I am sobbing on the floor: On days when I don’t get even a half hour, 30 minutes to engage with something worthwhile, it is truly heartbreaking.1
That takes me right into the full experience and Act 1 is even more raw. I clearly wanted to skip that. In my Mutant perspective I hold this more positively—it is, can also feel very like the mountain-running, yo-yoing experience.2
Pain and fear
Out of heartache
Along with fear
There goes the fear again
On the floor is actually a terrifying time: slate it away, hide from embracing the fear, shove him the Rascal aside. I was doing that and fooling myself when I thought Act 2 The Rascal and the Mongrel was actually the first act, Just the Rascal.
Separation peril
Embrace ecstasy? Easy! E.g. I’ve been skiing deep powder in the big mountains today. And, as my dear friend Teresa Zimmermann so accurately puts it, there are:
few things as close to sex as skiing
I know, with ecstatic feelings, to let my awareness rest there. To wait for my bodies to arrive back from the mountain, sinueuxing their way down. Back, I can feel this, vividly and viscerally, a version of me is arriving, flowing through, with:
A snaking, fluid rushes as I arrive and then flow past. I feel the rhythm of my breath, shallow and panting. Deep breaths, afterglow.
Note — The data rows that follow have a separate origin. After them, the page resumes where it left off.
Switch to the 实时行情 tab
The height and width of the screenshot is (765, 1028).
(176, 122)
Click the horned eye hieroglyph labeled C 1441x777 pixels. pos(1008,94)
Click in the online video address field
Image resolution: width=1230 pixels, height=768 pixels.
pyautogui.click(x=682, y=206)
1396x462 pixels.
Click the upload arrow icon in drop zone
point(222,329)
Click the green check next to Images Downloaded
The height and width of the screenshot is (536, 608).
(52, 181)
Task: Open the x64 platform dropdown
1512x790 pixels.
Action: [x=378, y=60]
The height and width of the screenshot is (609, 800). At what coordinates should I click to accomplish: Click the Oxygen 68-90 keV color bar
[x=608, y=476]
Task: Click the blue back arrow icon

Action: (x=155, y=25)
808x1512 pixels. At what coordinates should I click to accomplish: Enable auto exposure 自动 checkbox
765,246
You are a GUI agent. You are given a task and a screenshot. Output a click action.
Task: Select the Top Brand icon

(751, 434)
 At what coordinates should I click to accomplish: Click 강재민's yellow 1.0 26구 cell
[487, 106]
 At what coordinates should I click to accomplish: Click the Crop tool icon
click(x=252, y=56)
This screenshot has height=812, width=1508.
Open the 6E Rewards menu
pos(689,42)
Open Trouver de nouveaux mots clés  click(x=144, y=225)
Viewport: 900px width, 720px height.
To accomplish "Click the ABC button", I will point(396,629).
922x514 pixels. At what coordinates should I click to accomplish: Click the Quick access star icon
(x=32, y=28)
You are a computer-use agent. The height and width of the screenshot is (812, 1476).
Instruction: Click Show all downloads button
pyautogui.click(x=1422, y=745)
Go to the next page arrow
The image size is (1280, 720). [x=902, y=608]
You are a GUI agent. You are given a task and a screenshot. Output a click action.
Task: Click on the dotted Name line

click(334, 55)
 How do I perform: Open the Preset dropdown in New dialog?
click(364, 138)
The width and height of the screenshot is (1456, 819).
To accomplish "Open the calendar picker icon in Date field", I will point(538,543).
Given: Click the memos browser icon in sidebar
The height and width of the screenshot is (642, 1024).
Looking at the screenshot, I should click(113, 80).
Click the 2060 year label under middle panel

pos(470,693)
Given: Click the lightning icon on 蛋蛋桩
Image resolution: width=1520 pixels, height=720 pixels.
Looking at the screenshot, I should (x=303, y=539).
My legs, a lovely sense of jelly and strength, they are still powering and powdering, both in my physical body here and catching up from the mountains.
Yet, there is danger in the mountains. Late yesterday I set of an avalanche. This time, however, I did not hide from terror. As Teresa so articulately puts it, I:
Purposefully let myself roam the wilderness
Initially, somewhat intuitively, I left the shocked version of myself stay back up on the mountain. While doing that, I was gifted David Deida’s outrageously wonderful insights of why this is so important.
Deida adds some meaning to my intuition: It's easy (for me) to be calm and blasé about something like a small avalanche. That's to say easy not to notice the fear or a frozen self. And that is a mistake:
Open and feel all experience, exactly as it is—and also act in the most beneficent way. Otherwise, even if you take the right medicine, your closure to experience will re-enforce your habit of separation.^
says David.
My natural reaction is to ignore fear.
In the moment, at the time, that's really useful:
ACT.
Get out of the danger zone. Srsly, you don’t want to be on a slope the top slab is fracturing off.
But:
Your heart will feel a little more unquenched, your self more solidly knotted in a depthless world with less love available as you withdraw from the spontaneous display of now’s deeply open whole, as it is.^
Animals don't close. They shake, violently, post fear.
We do too. But, I am programmed to think of myself as separate from animals. I was socialised to think I should be able to overcome everything. If not? Programmed to think 'inadequate'. That programming helps withdrawal.
Then:
Your separative resistance as you pull away from feeling any experience creates the habit of solidifying a “me” and its subsequent ripples of loneliness, alienation, futility, meaninglessness, and the lack of love.^
A version of myself, on the mountain, spent the night breathing. Fear, air, life, love, meaningfullness, connection.
Cause we’re connected, oooh…
All tangled up like spider webs…
Can you still hear that cosmic spark?
Dark
I will totally take that.
No more hiding from him, the Rascal. The real Act 1 is here>.
You
And how about you, do you hide from pain?
What happens inside as you explore that over time?
^ I am deeply indebted to my dear, dear friend Teresa Zimmermann including inspiration for titles, to write, comments, to integrate the songs … and so much more.
^ David Deida, Waiting to Love: 13. Gritting Teeth and Love’s Yawn. https://amzn.to/3GTdzMd or public library
^ Picture: Festina Lentívaldi, (be) Benevolution. Reuse: Creative Commons BY-NC 3.0 US.
Quote from Act 2. Scene 1. The Rascal and the Mongrel.
The mongrel way of holding what’s happening in me is connecting it with the positive yo-yoing sensations (more on that in Act 2 & 3). The Rascal gets a little stuck, vulnerable and wrapping, cocooning, trying to be seperate from the intensity of what is happening.